Her father told her the teacher was correct, but he wanted her to go into her bedroom, take out her crayons, sit at her coloring table and write her own book, Hatchett said.
She did not understand and from that moment on, Hatchett hated school, but she was determined, and eventually, she understood the message her father provided her with.
“No one can define you. You define yourself,” Hatchett told the crowd of about 400 people at the eighth annual Martin Luther King memorial luncheon Monday in Carter Hall.
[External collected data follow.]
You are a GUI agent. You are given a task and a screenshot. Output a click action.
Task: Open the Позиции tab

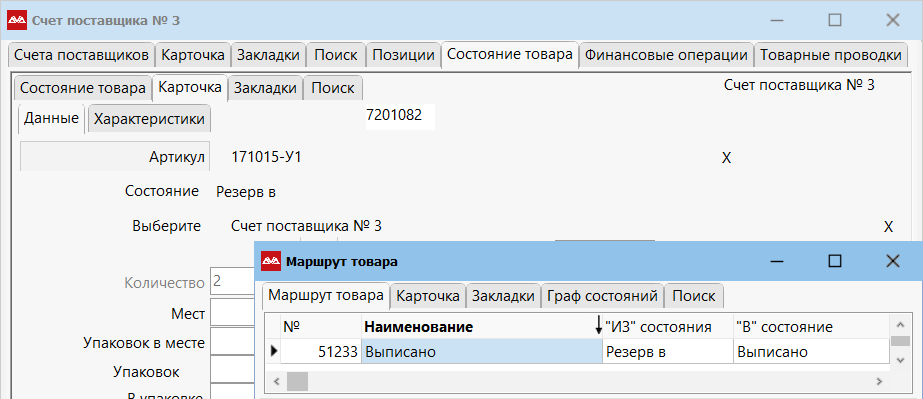point(404,55)
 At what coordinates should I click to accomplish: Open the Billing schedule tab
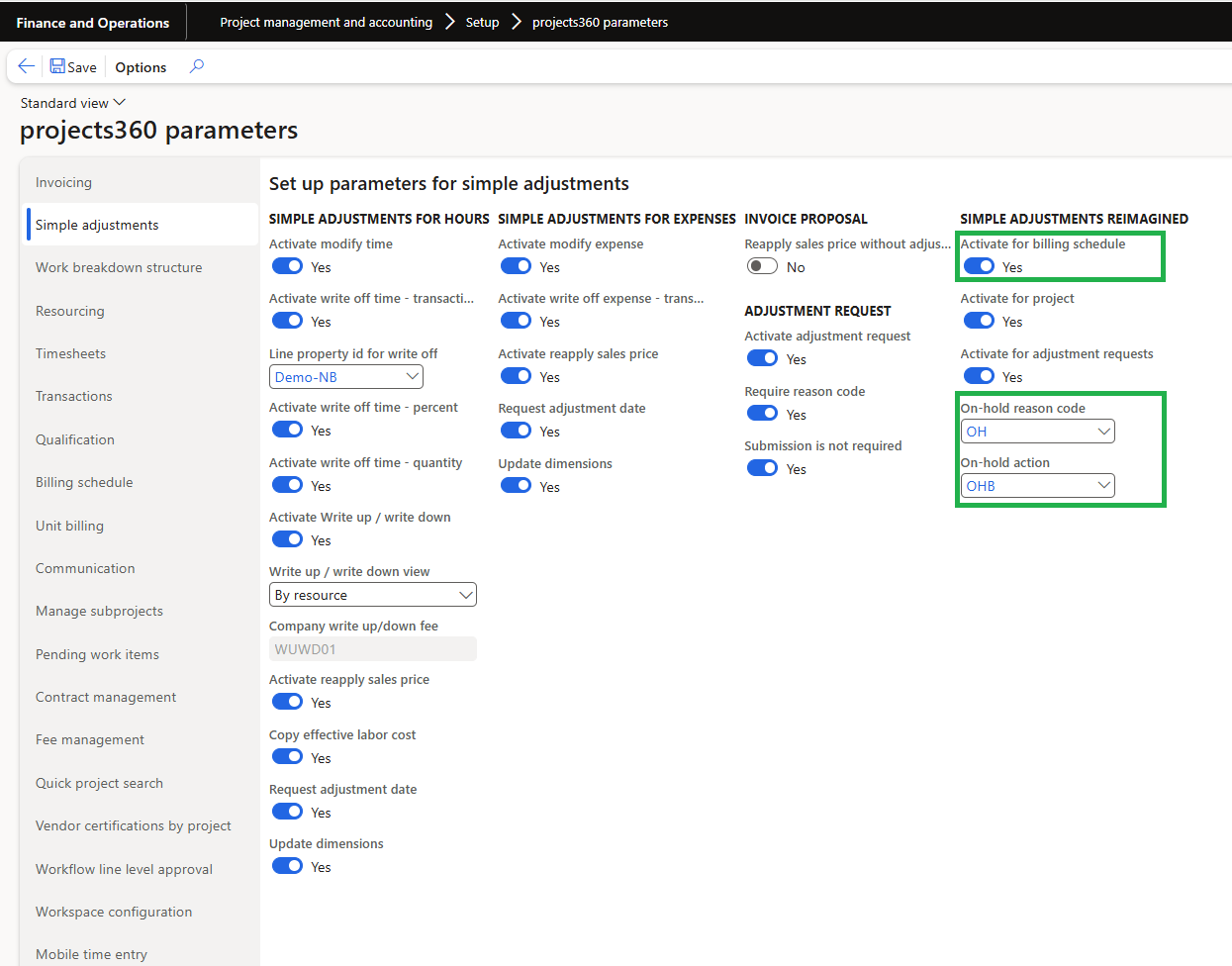point(84,482)
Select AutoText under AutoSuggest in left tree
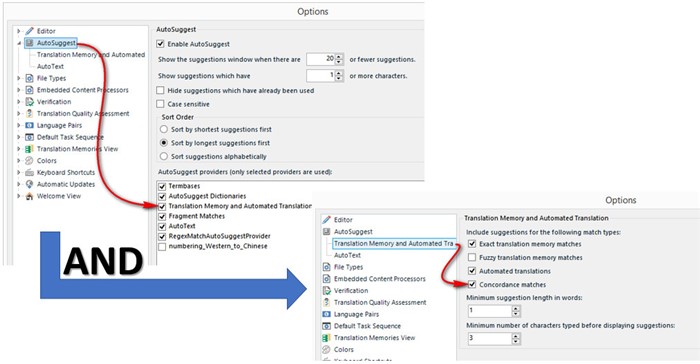The width and height of the screenshot is (700, 364). pyautogui.click(x=50, y=66)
Hatchett graduated from the Emory University Law School and became the senior attorney for Delta Airlines before becoming Chief Presiding Judge of the Fulton County, Ga., Juvenile Court and eventually the host of the nationally syndicated television show, Judge Hatchett, which ran for nine seasons.
An advocate for young people, Hatchett complimented Designed by Grace gospel choir who performed before she spoke, as well as dancers from the Children’s Center for Dance Education and the Glenwood Leadership Academy’s Amadeus Percussions drumline.
“We have to celebrate when young people do great things,” Hatchett said.
If she could be born again, she would want to come back to earth as a black woman, Hatchett said.
Francis Ortiz, senior finance major, said she really liked how Hatchett said she would come back as a black woman because it let the audience know that she felt pride for her race.
“I like how the message is always the same, but each year, it’s delivered differently,” said Ortiz, who has attended the event for four years now.
Junior Occupational Therapy major Kelci Garcia attended the event in previous years, but said she was much more inspired by this year’s lecture.
“I didn’t know who Judge Hatchett was,” Garcia said. “I would have never guessed she was a celebrity because she is very personal and down to earth.”
President Linda Bennett said Hatchett’s speech will be remembered at USI for a long time.
“She is just someone that sees you. She doesn’t see through you or around you, she sees you. She listens to you and she hears you, and I think that is the power behind her message,” Bennett said.
Hatchett held a question and answer session with students in Forum I and said a question she is asked often is why she left Corporate America to become a judge, considering she had never planned on being one.
“I struggled a lot with the decision,” Hatchett said. “The only reason that I took the podium was because it was a juvenile court. I thought that if I could get my hands on a boy or a girl who was 13, then I wouldn’t have to see them when they were 23 or 43. It turned out to be the decision that changed my life.”